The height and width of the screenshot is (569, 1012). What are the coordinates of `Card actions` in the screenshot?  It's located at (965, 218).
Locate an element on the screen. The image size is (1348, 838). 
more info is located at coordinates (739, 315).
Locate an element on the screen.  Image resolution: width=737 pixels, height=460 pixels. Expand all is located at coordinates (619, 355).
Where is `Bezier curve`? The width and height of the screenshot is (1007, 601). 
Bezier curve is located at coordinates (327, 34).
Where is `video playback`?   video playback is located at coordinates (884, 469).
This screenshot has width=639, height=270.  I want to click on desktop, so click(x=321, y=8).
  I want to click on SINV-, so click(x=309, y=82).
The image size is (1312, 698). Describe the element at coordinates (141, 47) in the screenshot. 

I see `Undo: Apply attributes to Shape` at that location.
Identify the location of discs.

++++++++++++++++++++

**TASK DESCRIPTION**
Report how many lines in the rows above contain the string "height". Give only the number.

**EXPECTED ANSWER**
4